The Baxter Settlement and its Implications for FCA Liability

Kaitlin Lavin
Executive Editor
Loyola University Chicago School of Law, JD 2017


In January, Baxter Healthcare Corporation (“Baxter”) agreed to pay $18,158 million after the Department of Justice (DOJ) brought suit for violating the Food, Drug, and Cosmetic Act (FCDA) and the False Claims Act (FCA). The Baxter case is unique because it was based on a rare theory of FCA liability: failure to follow Current Good Manufacturing Practices (cGMP).

Alleged Noncompliance under FDCA

Baxter owns and operates North Cove, a facility that manufactures large volumes of sterile intravenous (IV) solutions and related products.
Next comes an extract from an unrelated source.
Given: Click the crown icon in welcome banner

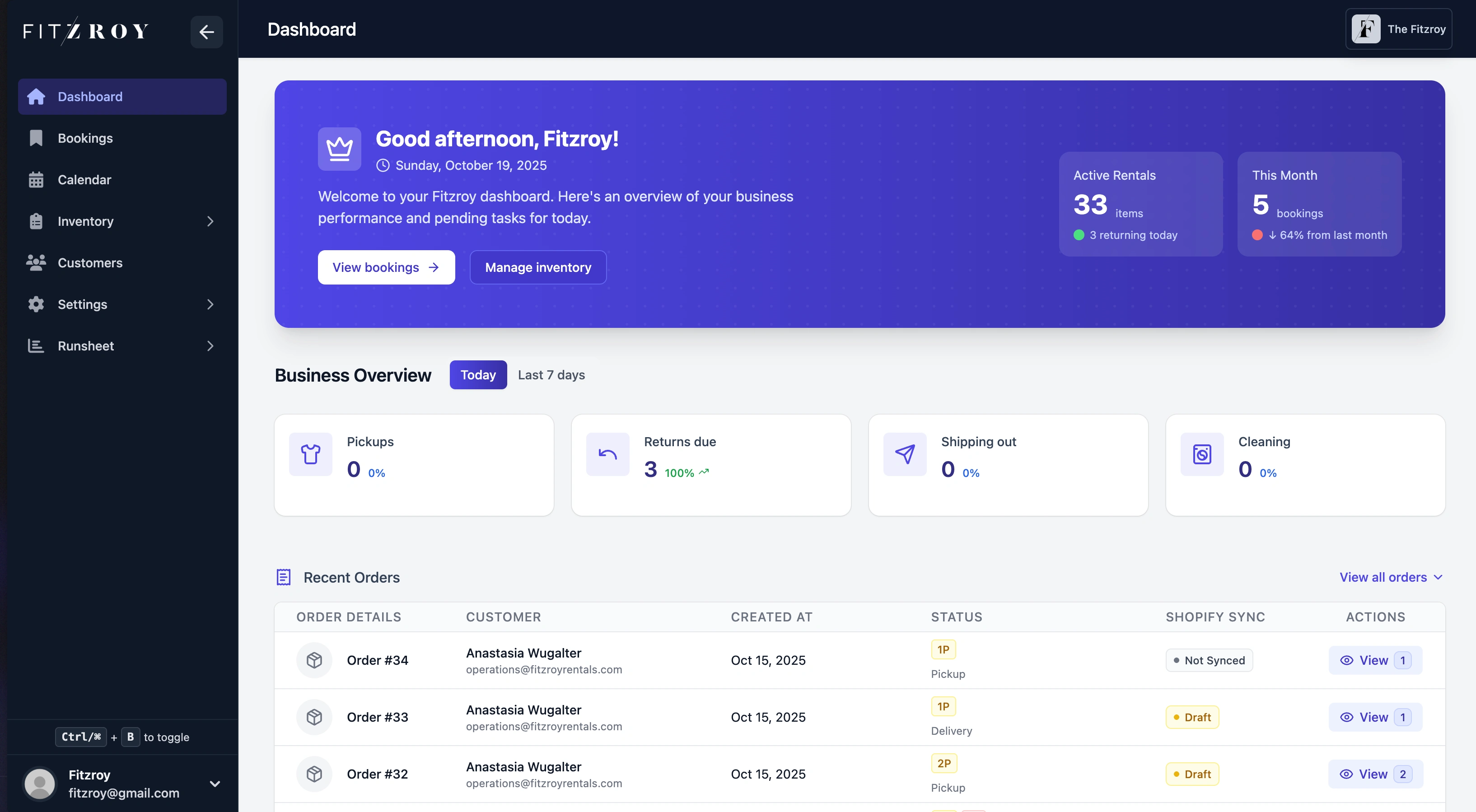Looking at the screenshot, I should tap(339, 149).
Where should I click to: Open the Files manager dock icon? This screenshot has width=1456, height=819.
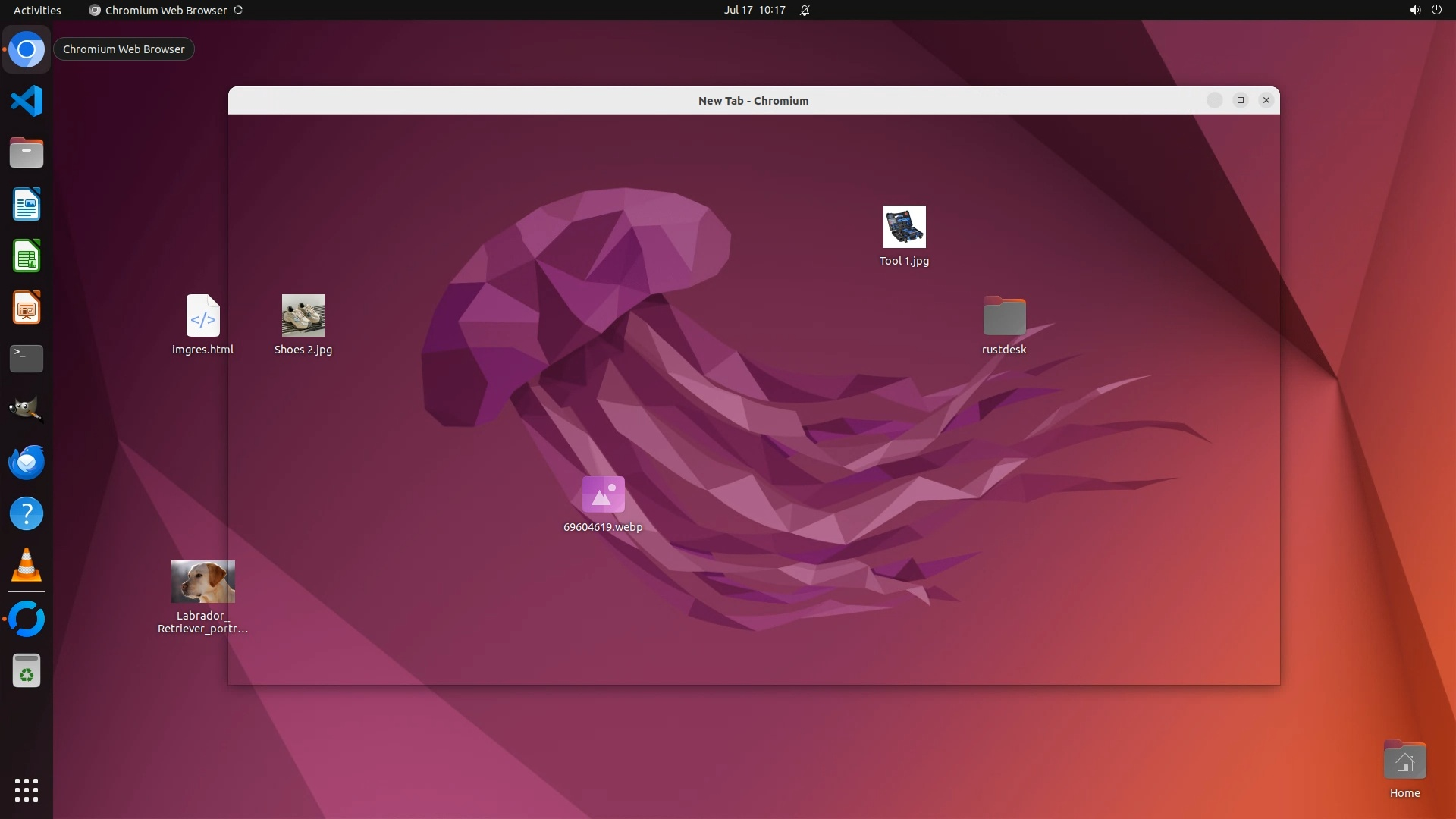27,153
Baxter employed people at North Cove to help ensure that the facility remained clean and produced unadulterated drugs and related products. They regularly shut down the facilities to inspect air filters, some of which were placed directly over equipment used to fill IV bags with solution. During these inspections, employees were directed to look for discolored or stained filters that needed replacement, including filters that potentially had mold. Managers at North Cove failed to take appropriate action for months after an employee complained that there were moldy filters that needed to be replaced. Finally, in November of 2012, the Food and Drug Administration (FDA) conducted an unannounced inspection of the facility which found numerous moldy filters. There was no evidence that these filters had any impact on the IV solutions or other products. However, under the FDCA, a drug is considered adulterated where there is any violation of cGMPs. The government charged Baxter with a misdemeanor for “introducing and causing introduction into interstate commerce of an adulterated drug in violation of Title 21, United States Code, Sections 331(a), 333(a)(1), and 351(a)(2)(B).” To resolve this charge, Baxter entered into a deferred prosecution agreement. Under the deferred prosecution agreement, Baxter is required to implements enhanced compliance provisions and pay $16 million in monetary penalties and forfeiture.
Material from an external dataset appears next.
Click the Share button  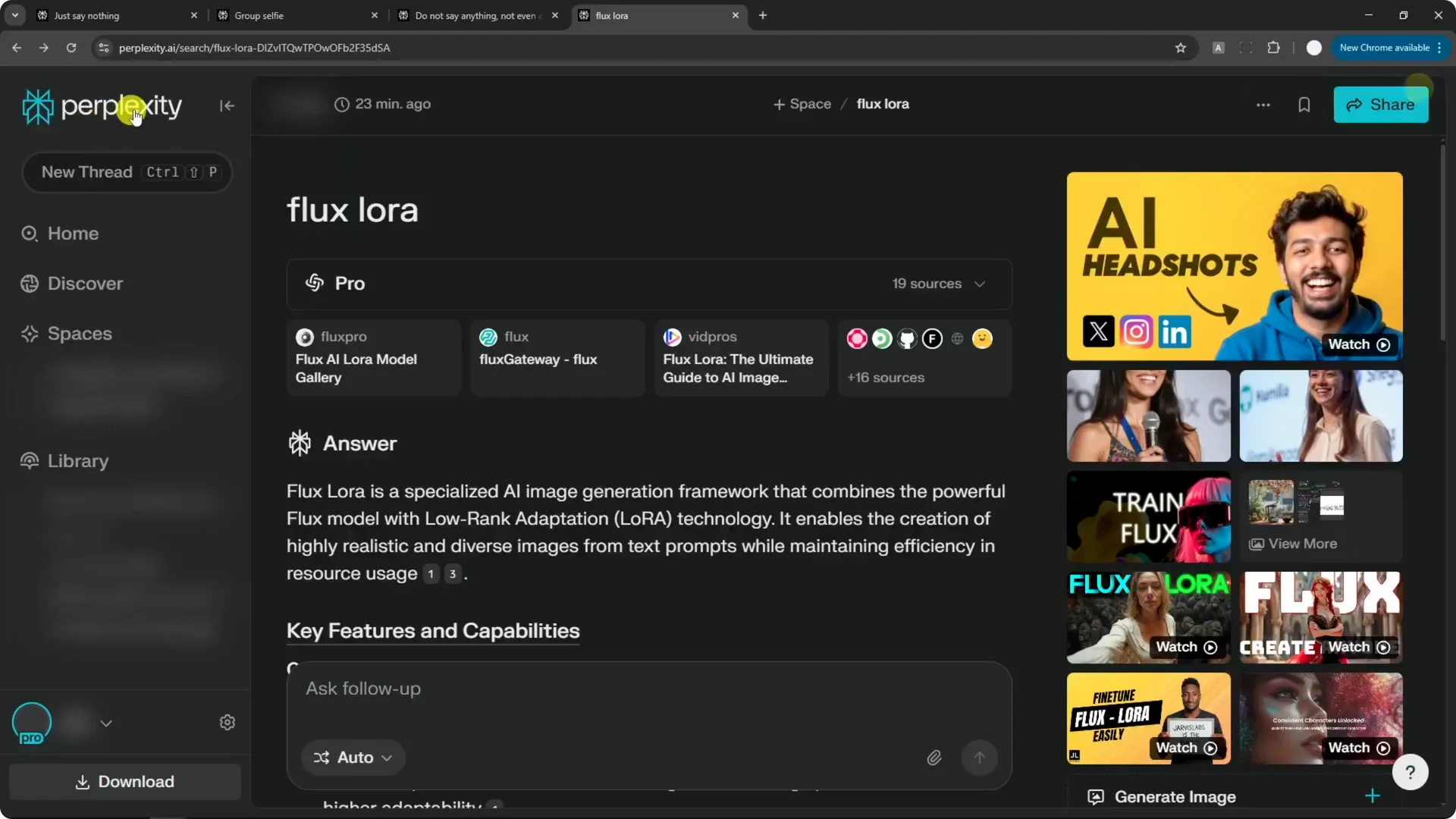(1380, 105)
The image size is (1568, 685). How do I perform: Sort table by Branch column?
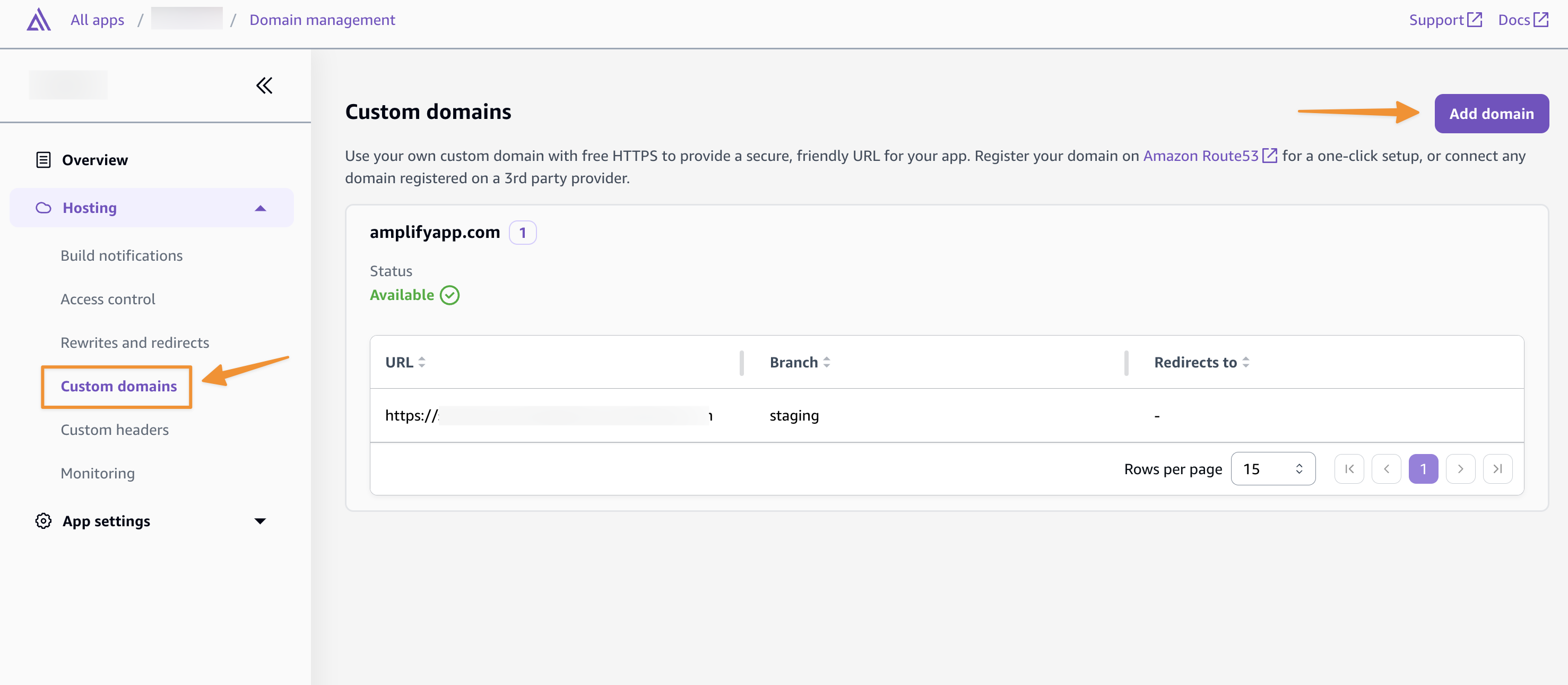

Enhanced Compliance Measures & Certifications

Baxter agreed to maintain or establish quality compliance policy and procedures, develop training to educate employees, implement a mechanism for detecting and preventing noncompliance, and assure appropriate corrective action is taken. Further, Baxter agreed to maintain/establish policies to ensure effective investigation of quality-related complaints through an enhanced corrective and preventative action (CAPA) system. The deferred prosecution agreement also requires the Board of Director at Baxter to provide a Certifications and Board resolution to the government annually, after conducting a review of the quality compliance program.

FCA Liability

The government brought suit under the FCA, on behalf of the Department of Veteran Affairs, which had contracts with Baxter for the IV solutions and products. The DOJ alleged that Baxter submitted false claims to the government by indicating compliance with the FDCA in its product terms and conditions of sale, including compliance with the cGMPs.
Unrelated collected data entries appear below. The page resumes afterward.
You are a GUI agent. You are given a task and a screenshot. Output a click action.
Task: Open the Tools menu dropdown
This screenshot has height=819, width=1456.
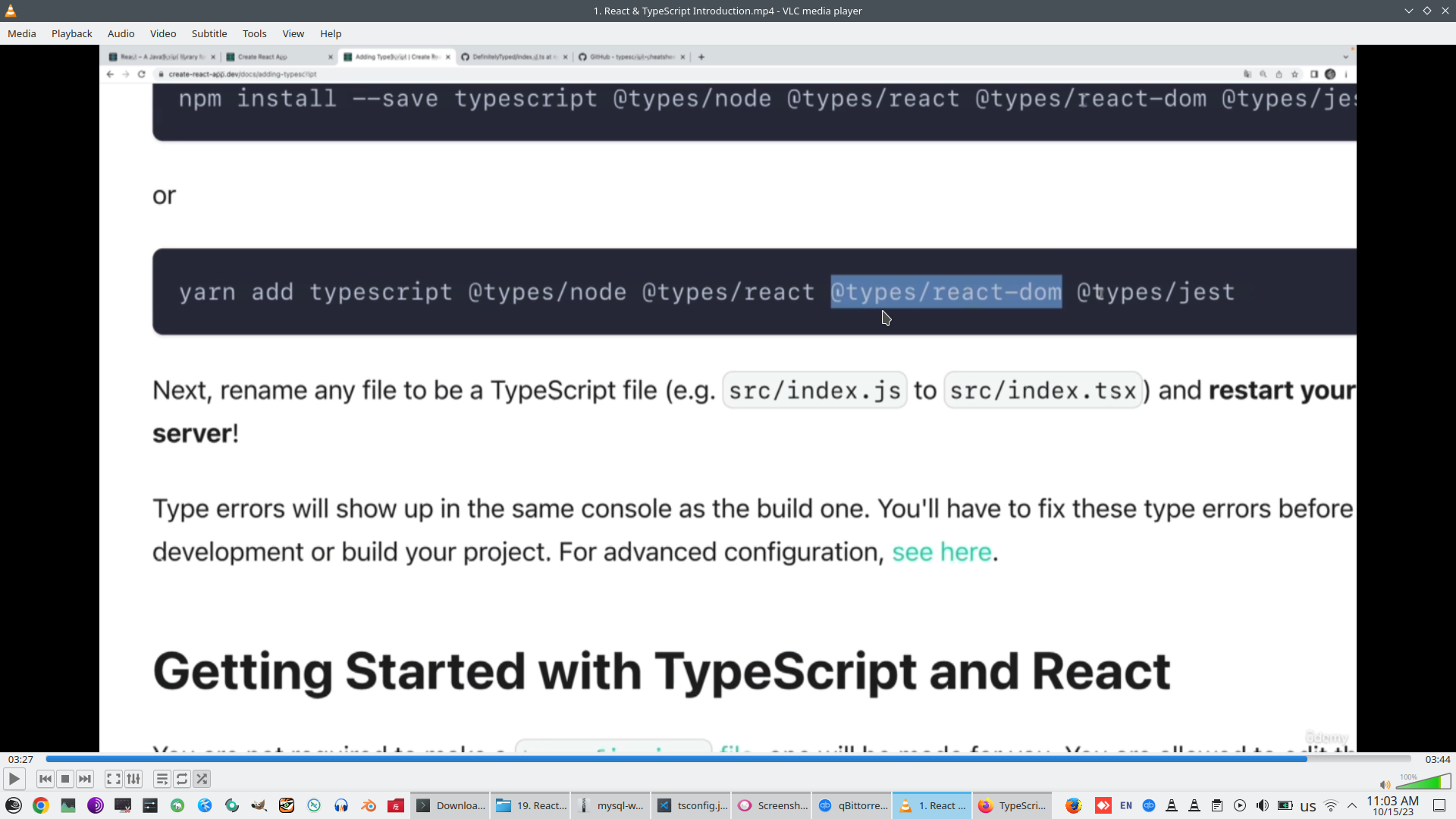[254, 33]
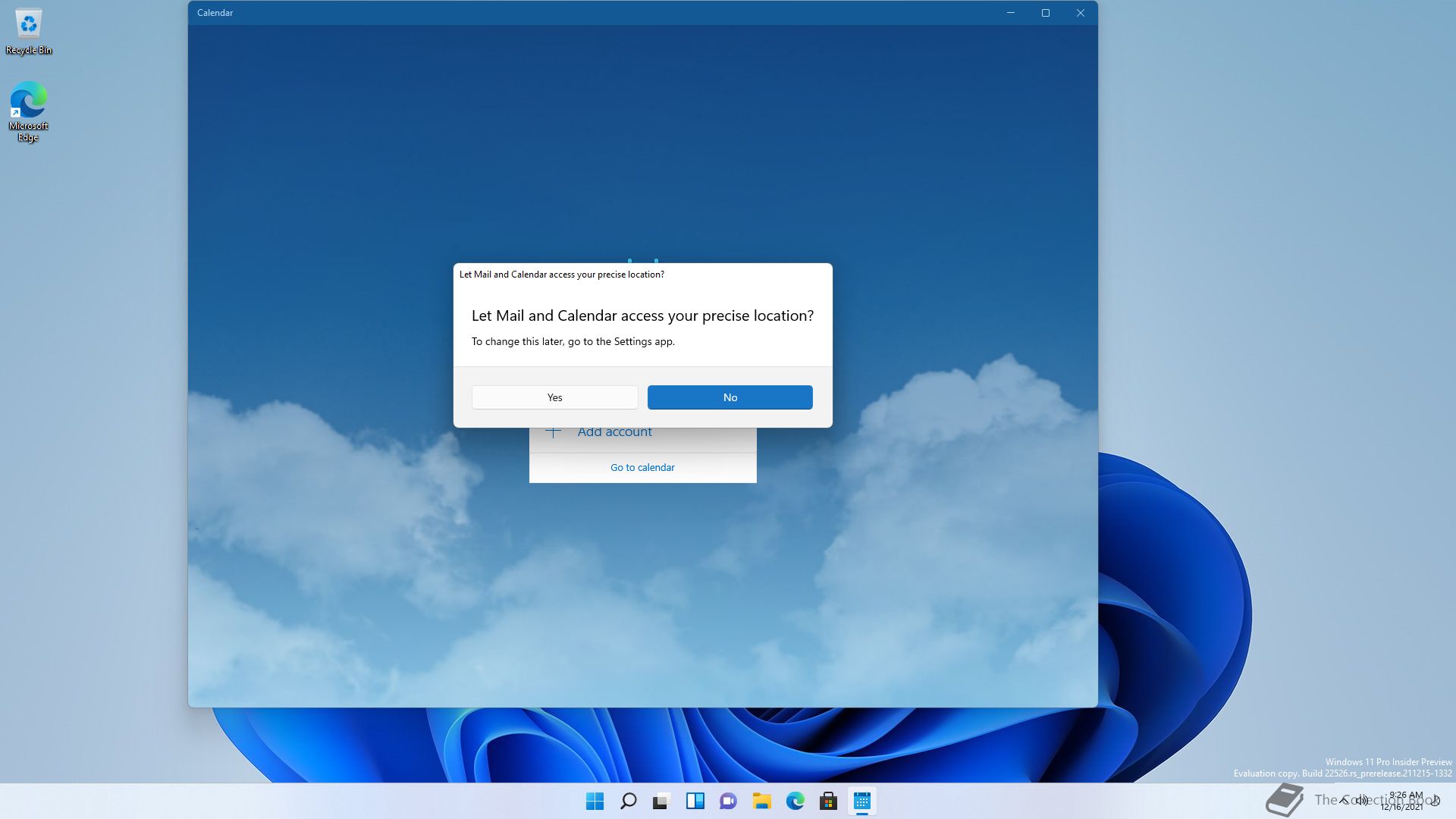1456x819 pixels.
Task: Maximize the Calendar window
Action: 1045,13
The DOJ has demonstrated a desire to bring more FCA cases against pharmaceutical manufacturers. The Baxter case is unique because it involves violation of cGMPs, rather than the usual off-label promotion or kickback scheme.  Here, the allegations also suggest that management actively concealed the presence of mold and failed to follow its own maintenance policy. Specifically, it told employees to stop using the word “mold” on any documentation for inspections and failed to remove moldy filters for months. Moreover, Baxter guaranteed compliance with the cGMPs to support every sale of IV solutions to hospitals and other healthcare providers.

This theory of liability for noncompliance with cGMPs may be limited. In United States ex rel. Barry Rostholder v. Omnicare, Inc., the Fourth Circuit found that, without more, cGMP violations cannot establish FCA liability for reimbursement under Medicare and Medicaid.  The court held that there was no valid claim for FCA liability for misbranding and adulteration of an FDA-approved drug, because the statute does not expressly prohibit reimbursement for drugs that do not comply with the FDCA. The statute only requires that items and services are reasonable and necessary.

Still, the Baxter settlement is a warning for pharmaceutical manufacturers that the DOJ is taking violations of the cGMPs more seriously. It also serves as a reminder for all compliance programs to implement or maintain mechanisms for employees to report misconduct, involve leadership, and provide training for all employees.